**TASK PROMPT**: Please return, word for word, the stretch of the page below on balancing a binary search tree that begins at the words "1382. Balance a" and stops after "is also correct.".

**PAGE EXCERPT**:
1382. Balance a Binary Search Tree
Medium
Given the
root of a binary search tree, return a balanced binary search tree with the same node values. If there is more than one answer, return any of them.A binary search tree is balanced if the depth of the two subtrees of every node never differs by more than
1.Example 1:
Input: root = [1,null,2,null,3,null,4,null,null]
Output: [2,1,3,null,null,null,4]
Explanation: This is not the only correct answer, [3,1,4,null,2] is also correct.
Example 2:
Input: root = [2,1,3]
Output: [2,1,3]
Constraints:
- The number of nodes in the tree is in the range
[1, 10^4]. 1 <= Node.val <= 10^5
/**
* Definition for a binary tree node.
* type TreeNode struct {
* Val int
* Left *TreeNode
* Right *TreeNode
* }
*/
func balanceBST(root *TreeNode) *TreeNode {
arr := make([]int, 0)
var helper func(*TreeNode)
helper = func(root *TreeNode) {
if root == nil { return }
arr = append(arr, root.Val)
helper(root.Left)
helper(root.Right)
}
helper(root) // 將樹變成陣列
sort.Ints(arr) // 由小至大進行排序
var combine func([]int) *TreeNode // 陣列左邊 = 比 mid 小,Left child
combine = func(arr []int) *TreeNode {
if len(arr) == 0 { return nil }
if len(arr) == 1 {
return &TreeNode{ Val: arr[0] }
}
mid := len(arr) / 2
left := combine(arr[:mid])
right := combine(arr[mid+1:])
return &TreeNode{
Val: arr[mid],
Left : left,
Right : right,
}
}
return combine(arr)
}

**ITEMS**:
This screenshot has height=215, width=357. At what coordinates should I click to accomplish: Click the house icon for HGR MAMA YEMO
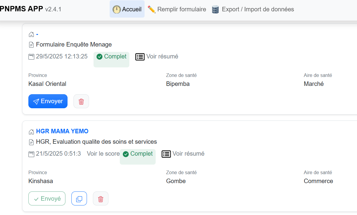pyautogui.click(x=31, y=131)
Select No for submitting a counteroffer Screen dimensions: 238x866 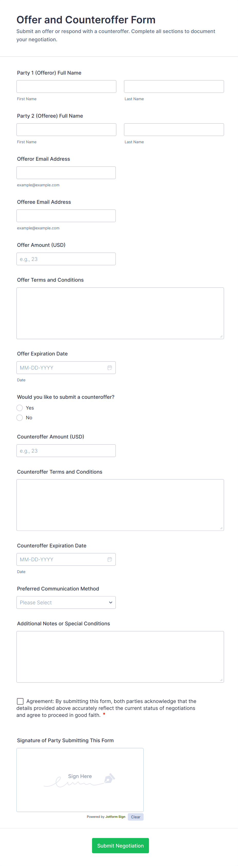click(x=20, y=418)
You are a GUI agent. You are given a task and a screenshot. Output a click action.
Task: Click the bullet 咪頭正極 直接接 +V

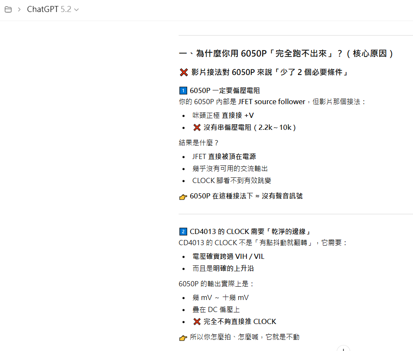[x=223, y=115]
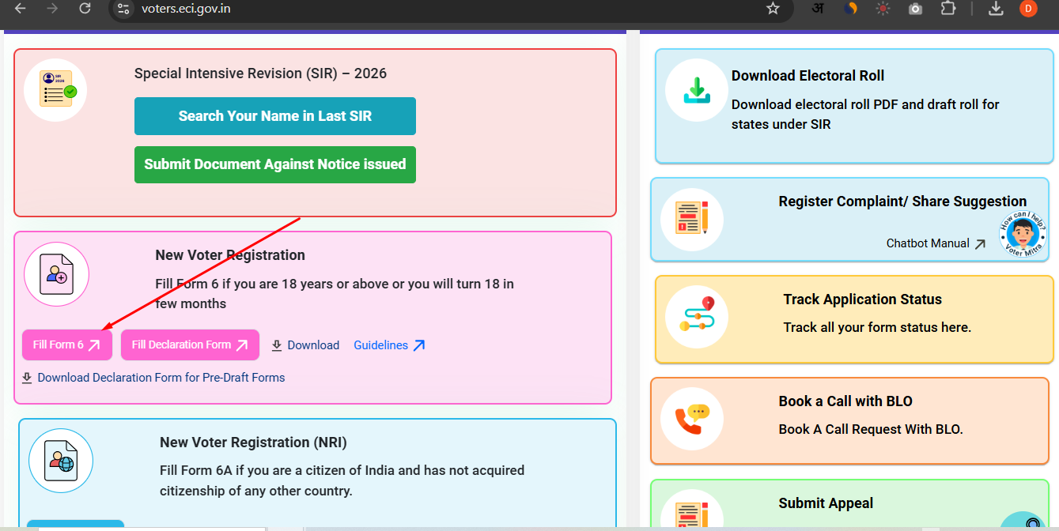Click the SIR 2026 checklist icon
Viewport: 1059px width, 531px height.
55,90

**ANSWER TO THIS EXERCISE**:
1382. Balance a Binary Search Tree
Medium
Given the
root of a binary search tree, return a balanced binary search tree with the same node values. If there is more than one answer, return any of them.A binary search tree is balanced if the depth of the two subtrees of every node never differs by more than
1.Example 1:
Input: root = [1,null,2,null,3,null,4,null,null]
Output: [2,1,3,null,null,null,4]
Explanation: This is not the only correct answer, [3,1,4,null,2] is also correct.